EXTREMELY FINE. A SPECTACULAR AND RARE EXAMPLE OF THIS WAY MARKING ON A 3-CENT 1851 ISSUE COVER.
Way mail was loose letters picked up along post roads by steamboats, railroads, stagecoaches or post riders. It was delivered to a post office where it entered the mails and 1c was collected--either prepaid by stamps or paid by the recipient. This unusual "Way Letter" handstamp with an integral 1c fee is very rare and extraordinarily well-struck.
With 2009 P.F. certificate. Discussed in Chronicle 35 (p.6)
EXTREMELY FINE. A REMARKABLY BEAUTIFUL LOUISVILLE & CINCINNATI MAIL LINE CONTRACT STEAMBOAT COVER WITH THE 3-CENT 1851 ISSUE.

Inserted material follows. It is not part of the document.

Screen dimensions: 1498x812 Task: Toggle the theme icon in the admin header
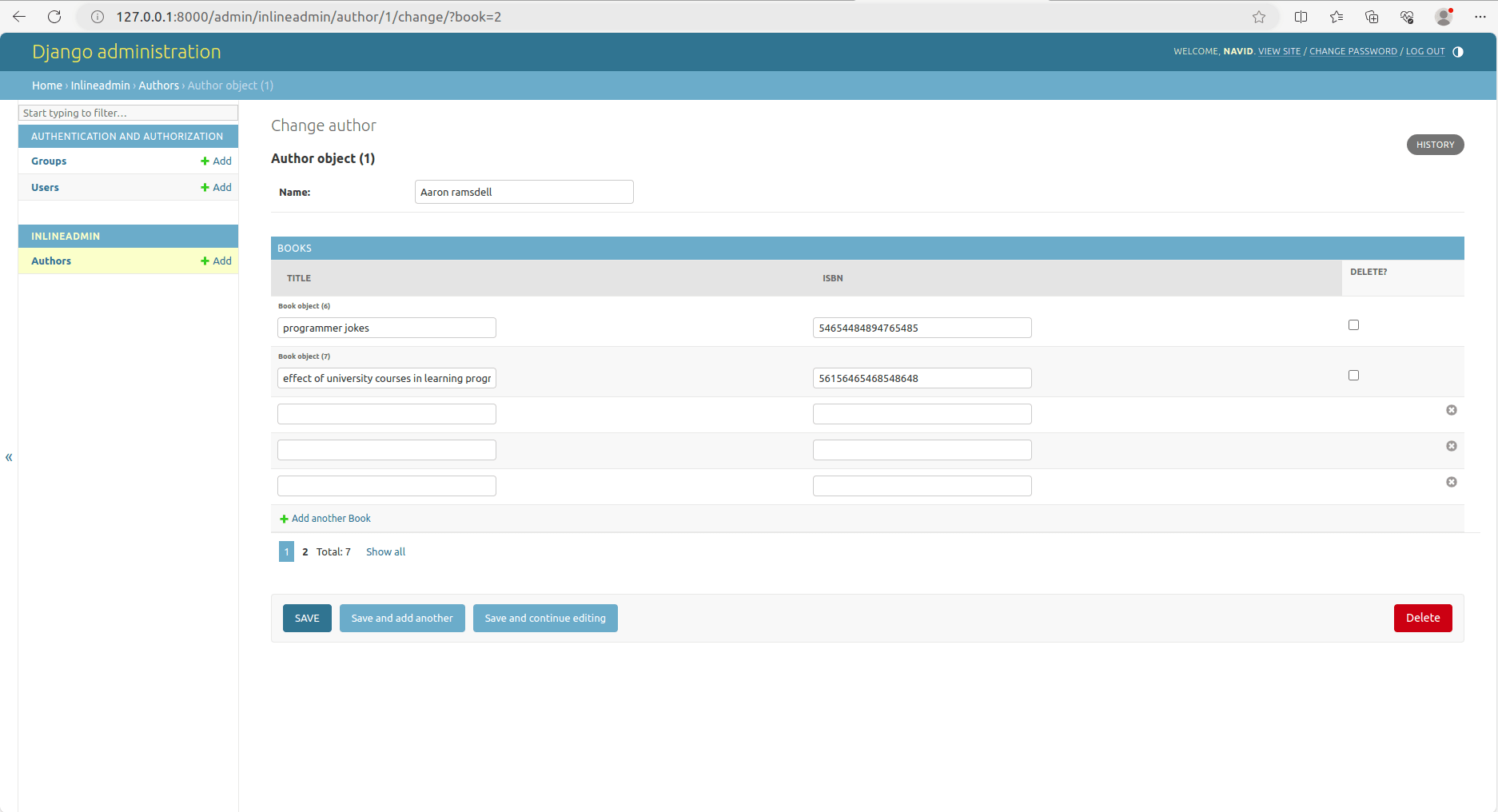(1459, 51)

According to Hugh Feldman (Rumsey sale catalogue), "In July 1842, C. M. Strader, President of the U.S. Mail Line of Cincinnati contracted for the Cincinnati to Louisville route. Renewed every four years until 1870, in the period 1846 to 1858 the route was designated as 5032 with a daily trip each way paying $3,850 a year. Amongst the many steamboats owned by the company were the Telegraph No. 2 and 3. Both were used on Route 5032 as shown by combinations with the route agent cds." The Feldman catalogue lists three examples of these markings (March 19, March 27 and a rebacked front dated April 9, 1852).
Ex Grunin, Schwartz, Feldman and Sharrer.
EXTREMELY FINE STRIKE OF THIS RARE MISSOURI RIVER NAME-OF-BOAT HANDSTAMP.
The Morning Star, with T. H. Brierly as master, was built in 1856 and ran on the Missouri River from St. Louis to St. Joseph. It was destroyed by fire on June 21, 1859. The records of the boat's trips can be found on the State Historical Society of Missouri website. Only three examples of the "Morning Star" in circle handstamp are recorded. Two have the star at center, and one appears to have the star omitted. This cover is the finest of the three and was sold at auction in the David G. Phillips Feb. 24, 1979, sale of the E. N. Sampson collection. It later appeared in Kelleher's Sale 577 (Jan. 20-22, 1988), which included covers from the David T. Beals III collection. Mr. Eubanks acquired the cover privately from Richard Frajola.
Ex Sampson and Beals. With 2021 P.F. certificate
EXTREMELY FINE STRIKE OF THIS EXCEPTIONAL NAME-OF-BOAT RED NEGATIVE HANDSTAMP. A WONDERFUL INLAND WATERWAY 1851 ISSUE COVER.
The James Robb was running the Mississippi River when this cover was sent in October 1853. Shortly before this trip, Captain Carroll of the James Robb saved the steamer T. P. Leathers from destruction in a fire near Natchez Mississippi. Captain Carroll and the James Robb towed her to New Orleans, where they obtained salvage on the cargo in the amount of $18,000.
With 2004 P.F. certificate
VERY FINE. AN EXCEPTIONAL AND EXTREMELY RARE EXAMPLE OF THIS DIMINUTIVE STEAMBOAT PICTORIAL HANDSTAMP, FROM THE NARRAGANSETT BAY STEAMER PERRY.
This handstamp, which may well be the smallest steamboat marking in existence, is associated with the steamer Perry, which ran on the Narragansett Bay between Providence and Newport R.I. The steamer had several other slightly larger pictorial handstamps it used on covers and printed stationery. This is one of two examples of this style we have encountered and it is the listing example in Milgram. The other was in the Simmons collection (Sotheby Parke Bernet Sale 49, lot 1520).
Illustrated in Milgram's Vessel-Named Markings book (p. 561).